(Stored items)

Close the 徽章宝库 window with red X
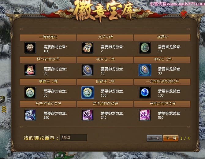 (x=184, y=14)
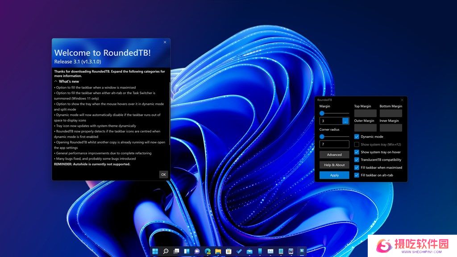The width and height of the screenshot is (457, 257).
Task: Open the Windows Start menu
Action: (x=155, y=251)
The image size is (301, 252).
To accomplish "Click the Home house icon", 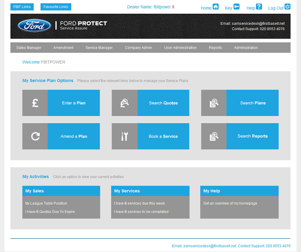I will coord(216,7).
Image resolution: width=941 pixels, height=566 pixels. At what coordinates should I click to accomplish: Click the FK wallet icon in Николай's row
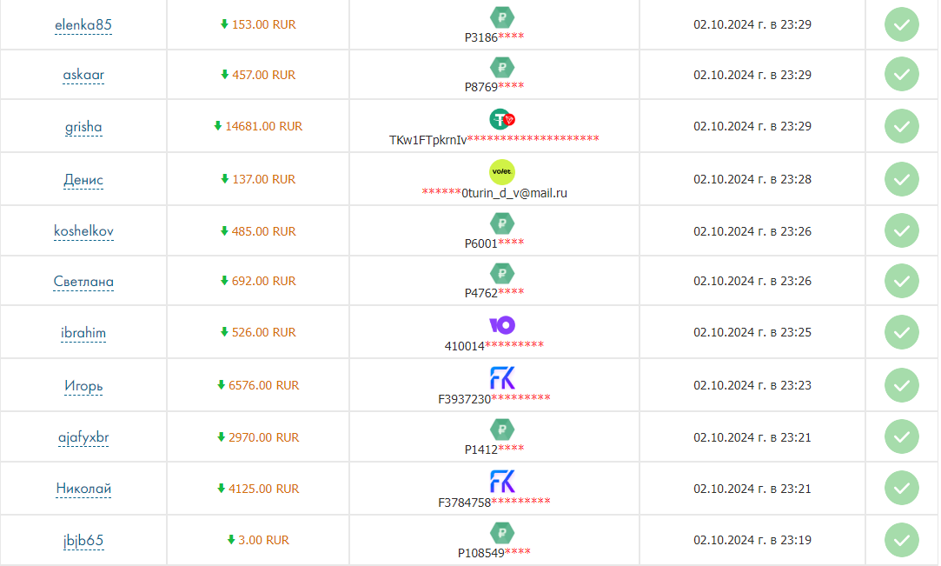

--

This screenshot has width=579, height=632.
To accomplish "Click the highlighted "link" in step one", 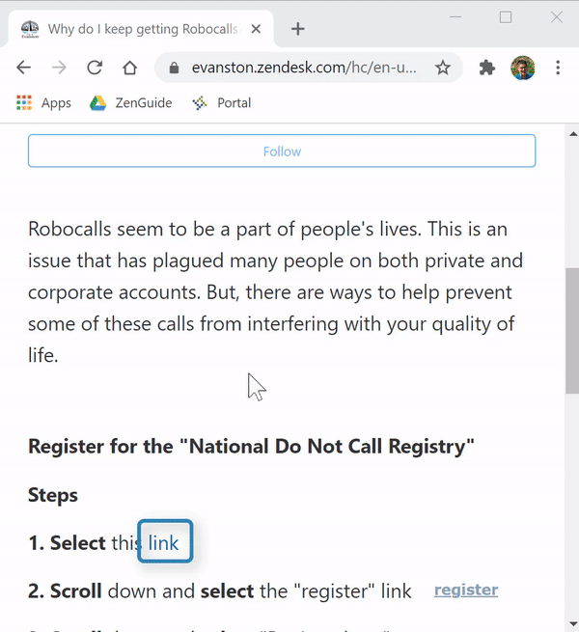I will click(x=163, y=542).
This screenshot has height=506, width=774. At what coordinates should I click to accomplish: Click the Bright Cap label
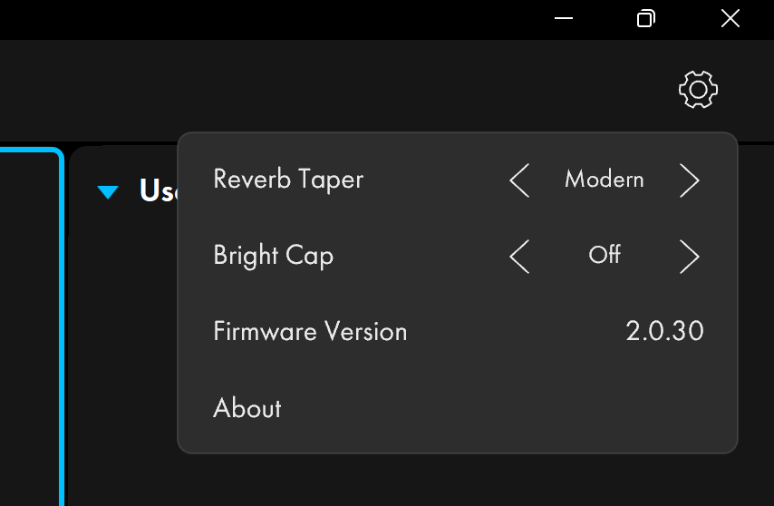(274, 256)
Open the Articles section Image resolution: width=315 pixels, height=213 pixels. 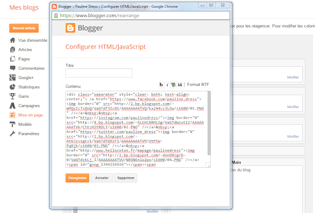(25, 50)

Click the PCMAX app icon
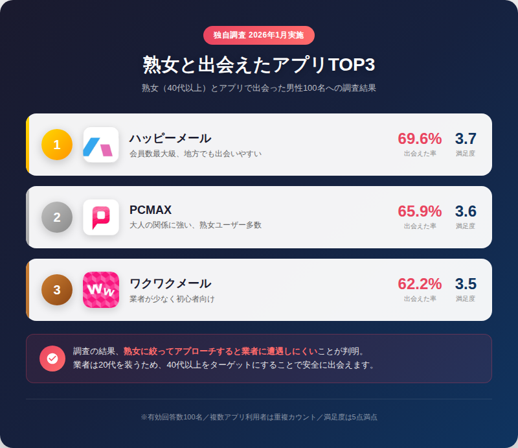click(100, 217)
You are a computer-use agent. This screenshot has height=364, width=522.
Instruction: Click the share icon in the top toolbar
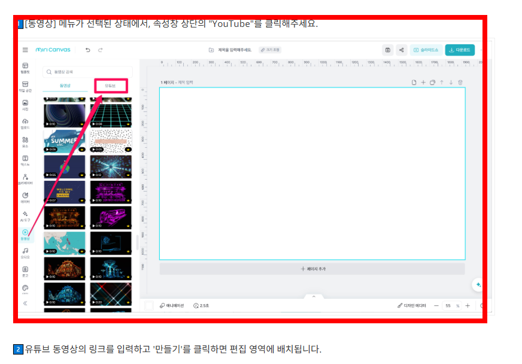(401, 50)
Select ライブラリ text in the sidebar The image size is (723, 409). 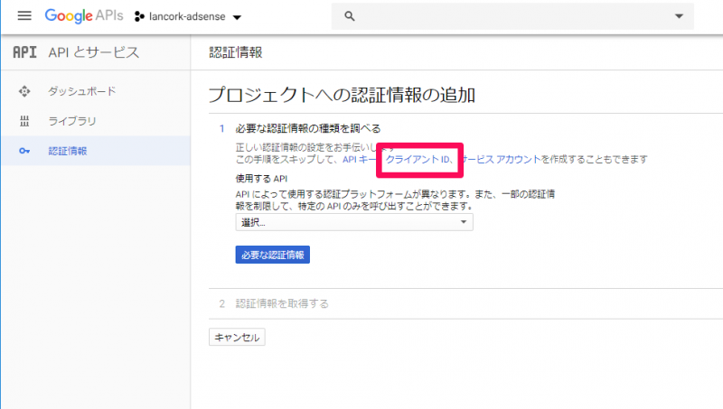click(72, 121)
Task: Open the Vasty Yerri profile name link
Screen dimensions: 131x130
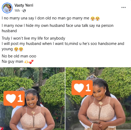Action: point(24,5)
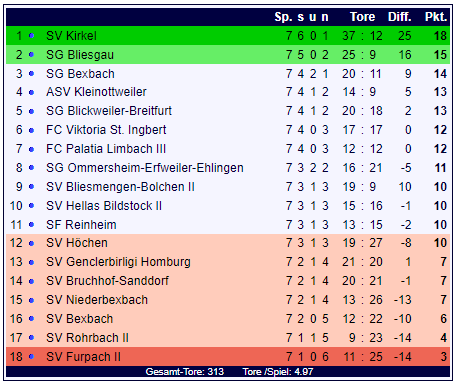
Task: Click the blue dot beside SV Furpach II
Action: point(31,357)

--

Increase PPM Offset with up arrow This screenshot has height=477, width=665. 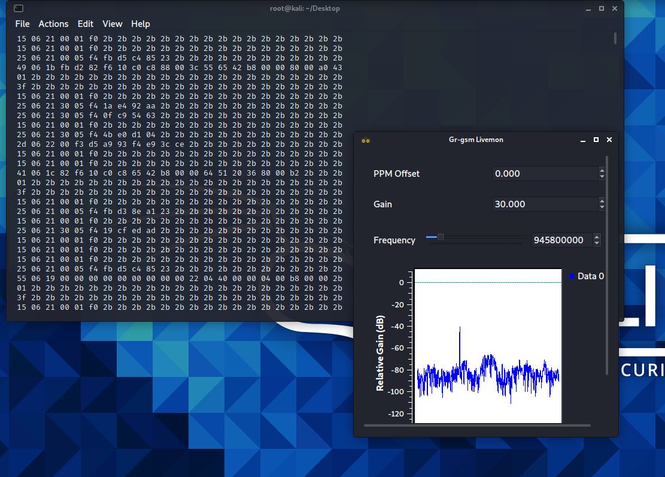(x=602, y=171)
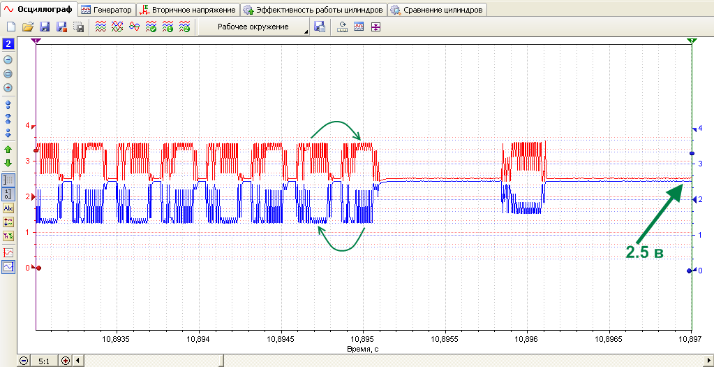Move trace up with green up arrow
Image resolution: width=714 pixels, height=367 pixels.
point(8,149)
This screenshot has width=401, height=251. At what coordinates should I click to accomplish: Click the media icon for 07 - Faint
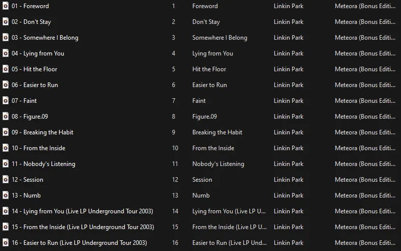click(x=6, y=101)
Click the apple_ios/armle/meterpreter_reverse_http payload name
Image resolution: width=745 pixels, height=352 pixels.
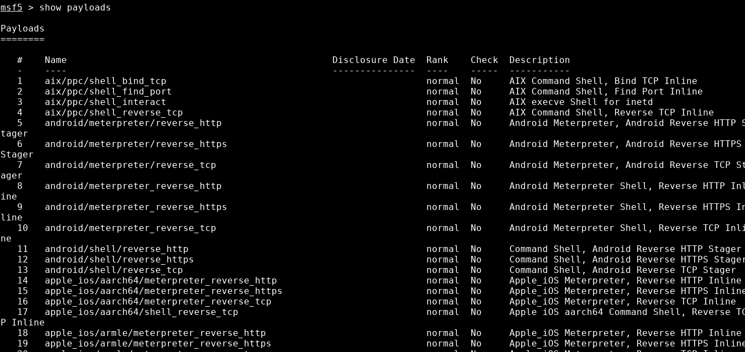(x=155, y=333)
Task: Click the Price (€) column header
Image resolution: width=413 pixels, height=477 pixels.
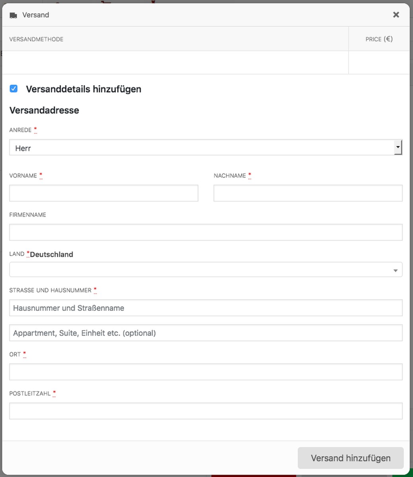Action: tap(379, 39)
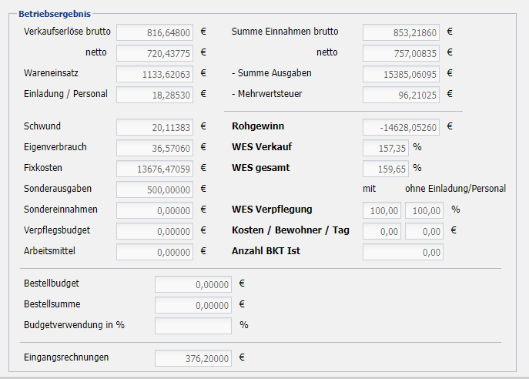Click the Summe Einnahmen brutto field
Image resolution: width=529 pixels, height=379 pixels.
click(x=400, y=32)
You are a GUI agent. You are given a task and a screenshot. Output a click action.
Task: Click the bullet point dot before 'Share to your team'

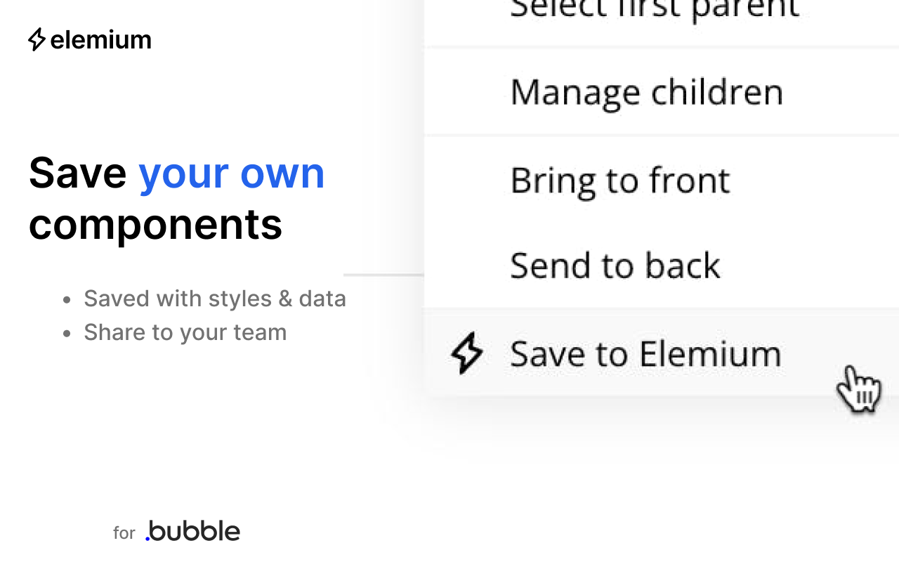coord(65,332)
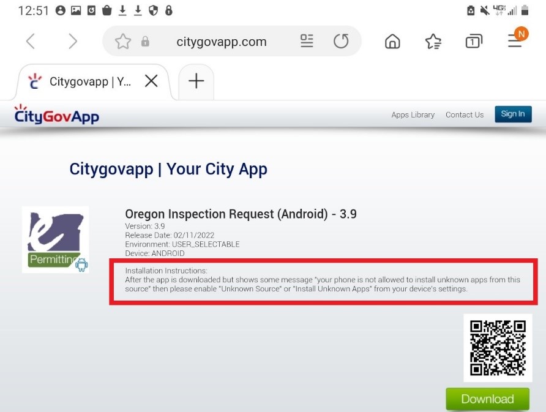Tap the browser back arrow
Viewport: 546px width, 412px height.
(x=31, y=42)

● Exercise aim: Match on "name" and copy out every line of the entries that contains it.

● Result of this task:
Task: Open the Vasty Yerri profile name link
Click the apple_ios/armle/meterpreter_reverse_http payload name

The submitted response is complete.